And then more recently before our resolution was brought this year in our local, there was a rank and file BDS resolution that was formulated by other people in other UAW places calling on, in response to the Palestinian call issued on October 16th that Allie had mentioned, and that resolution is a sign-on statement, which calls on the UAW in particular to end its support for genocide and to condemn the genocide, and to divest from bonds and all those other things and join BDS. And finally then on the heels of all of that, and on the heels of October 7th, came this resolution that we’re now being stopped from voting on. And that resolution, again, is very strong, very much in the same voice as our 2022 resolution that was overwhelmingly adopted.

And the point, I think, about all this is that, like throughout society there is such growing support for Palestinians and that Israel has so de-legitimized itself, especially in regard to the brutalization of Gaza. I mean, it’s Guernica all over again. It’s the Warsaw Ghetto all over again. It’s Soweto. It’s any number of places you can think up historic analogies. And it’s so clear that this is genocidal and unjust, and so because of that huge outpouring, and we can see 300,000 people marched in Washington just a couple of weeks ago for Palestine, because of that, the only response that the Zionist or pro-Israeli forces have is to silence and to intimidate and to blacklist and to fire, all the things that are now going on to anybody who speaks up for Palestine.

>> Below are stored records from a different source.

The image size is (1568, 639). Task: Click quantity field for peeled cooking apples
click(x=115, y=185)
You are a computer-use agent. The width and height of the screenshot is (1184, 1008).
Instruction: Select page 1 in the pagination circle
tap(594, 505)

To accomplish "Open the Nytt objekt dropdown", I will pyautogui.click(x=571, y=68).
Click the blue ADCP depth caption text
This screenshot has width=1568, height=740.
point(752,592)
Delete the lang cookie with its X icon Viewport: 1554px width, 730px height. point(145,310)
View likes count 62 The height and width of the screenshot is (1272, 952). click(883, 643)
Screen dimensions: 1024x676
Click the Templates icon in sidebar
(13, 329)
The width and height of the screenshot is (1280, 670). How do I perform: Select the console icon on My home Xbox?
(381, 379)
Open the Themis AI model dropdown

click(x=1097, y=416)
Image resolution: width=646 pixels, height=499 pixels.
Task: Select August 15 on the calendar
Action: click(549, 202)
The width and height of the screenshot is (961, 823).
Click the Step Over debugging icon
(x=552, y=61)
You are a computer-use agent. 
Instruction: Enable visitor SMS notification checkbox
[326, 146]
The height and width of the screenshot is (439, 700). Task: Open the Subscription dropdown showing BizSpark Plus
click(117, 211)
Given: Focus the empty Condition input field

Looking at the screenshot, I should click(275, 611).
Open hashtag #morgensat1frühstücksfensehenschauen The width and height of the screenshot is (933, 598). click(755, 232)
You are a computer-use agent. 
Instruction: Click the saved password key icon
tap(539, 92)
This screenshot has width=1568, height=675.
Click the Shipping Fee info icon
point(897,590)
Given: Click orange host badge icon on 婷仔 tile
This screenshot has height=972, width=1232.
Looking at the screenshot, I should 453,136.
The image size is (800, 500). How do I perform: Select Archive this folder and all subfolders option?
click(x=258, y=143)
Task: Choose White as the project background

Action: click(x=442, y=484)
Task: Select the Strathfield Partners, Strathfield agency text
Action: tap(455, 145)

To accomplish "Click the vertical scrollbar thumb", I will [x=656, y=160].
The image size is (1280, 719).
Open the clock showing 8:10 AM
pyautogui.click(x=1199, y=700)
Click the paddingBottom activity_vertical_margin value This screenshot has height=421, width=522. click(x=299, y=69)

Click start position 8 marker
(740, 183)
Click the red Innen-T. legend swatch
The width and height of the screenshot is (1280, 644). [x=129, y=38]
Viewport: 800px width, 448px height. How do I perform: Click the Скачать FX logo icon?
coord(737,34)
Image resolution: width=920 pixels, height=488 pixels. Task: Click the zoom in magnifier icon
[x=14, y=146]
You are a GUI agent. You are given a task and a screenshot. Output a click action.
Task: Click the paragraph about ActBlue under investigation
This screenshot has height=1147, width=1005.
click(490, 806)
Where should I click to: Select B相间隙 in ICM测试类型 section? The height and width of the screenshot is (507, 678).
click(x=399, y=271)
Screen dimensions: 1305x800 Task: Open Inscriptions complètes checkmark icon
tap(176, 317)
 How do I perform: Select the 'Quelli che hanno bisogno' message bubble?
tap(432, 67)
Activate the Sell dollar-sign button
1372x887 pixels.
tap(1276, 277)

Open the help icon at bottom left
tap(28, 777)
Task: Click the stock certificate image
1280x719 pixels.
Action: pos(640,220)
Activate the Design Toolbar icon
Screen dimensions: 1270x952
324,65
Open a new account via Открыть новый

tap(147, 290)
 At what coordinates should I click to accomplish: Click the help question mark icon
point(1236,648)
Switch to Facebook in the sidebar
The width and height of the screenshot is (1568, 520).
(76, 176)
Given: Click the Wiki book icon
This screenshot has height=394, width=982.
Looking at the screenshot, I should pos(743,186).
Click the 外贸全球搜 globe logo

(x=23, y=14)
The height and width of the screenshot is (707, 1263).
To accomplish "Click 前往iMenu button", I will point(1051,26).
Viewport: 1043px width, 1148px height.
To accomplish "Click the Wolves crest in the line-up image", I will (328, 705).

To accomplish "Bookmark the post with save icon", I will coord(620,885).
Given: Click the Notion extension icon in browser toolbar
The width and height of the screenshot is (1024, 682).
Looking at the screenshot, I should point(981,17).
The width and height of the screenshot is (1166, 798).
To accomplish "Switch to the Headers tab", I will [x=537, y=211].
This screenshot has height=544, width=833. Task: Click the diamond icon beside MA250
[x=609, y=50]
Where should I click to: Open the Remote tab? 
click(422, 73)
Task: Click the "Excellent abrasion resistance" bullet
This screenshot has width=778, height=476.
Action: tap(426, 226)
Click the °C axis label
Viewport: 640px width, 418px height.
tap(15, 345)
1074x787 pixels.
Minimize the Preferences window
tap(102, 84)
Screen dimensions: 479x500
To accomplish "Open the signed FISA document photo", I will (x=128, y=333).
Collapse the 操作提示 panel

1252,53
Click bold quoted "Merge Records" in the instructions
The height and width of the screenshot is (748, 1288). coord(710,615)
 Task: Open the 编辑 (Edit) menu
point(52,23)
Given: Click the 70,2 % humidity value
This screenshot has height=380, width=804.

Because they can’t defend the indefensible. They can’t win the argument. They can’t convince people in a democratic process not to vote for a resolution like this. The only thing they can do is threaten our funding, go to the court to shut down the democracy and to enable Israeli genocide, and that’s what we’re facing here.

Maximillian Alvarez: Well, and I really, really appreciate that breakdown. I think it really underscores one of the things that I really wanted to communicate to listeners in this episode, and that we’ve been trying to communicate with other interviews that I’ve been doing here, on the Real News, at Breaking Points, everywhere else. I’ve been running myself ragged trying to cover this as much as I can. But this is a worker issue on so many levels. This is, at base, a humanity issue. We, as human beings, what kind of world are we expected to give to our children? How can we look our children in the face? How can we even look towards a future and think it’s one worth living in where humanity has shown itself capable of just accepting this and doing nothing while our fellow human beings are slaughtered en masse, while futures are stolen, children are murdered and left to die in incubators?

Again, that’s where we got to start, is just from a basic human perspective, from the side of life, we need to be speaking out against this and fighting for justice and peace as much as possible. But also, as you’ve heard from the conversation so far, this is fundamentally a labor issue. Not only because our fellow unionists in Palestine have put out this call to workers and unions around the world to oppose the violence of Israeli occupation, the genocidal onslaught in Gaza, to use our power as workers to bring an end to this madness. And at the same time, everything that we’re talking about here is a worker issue.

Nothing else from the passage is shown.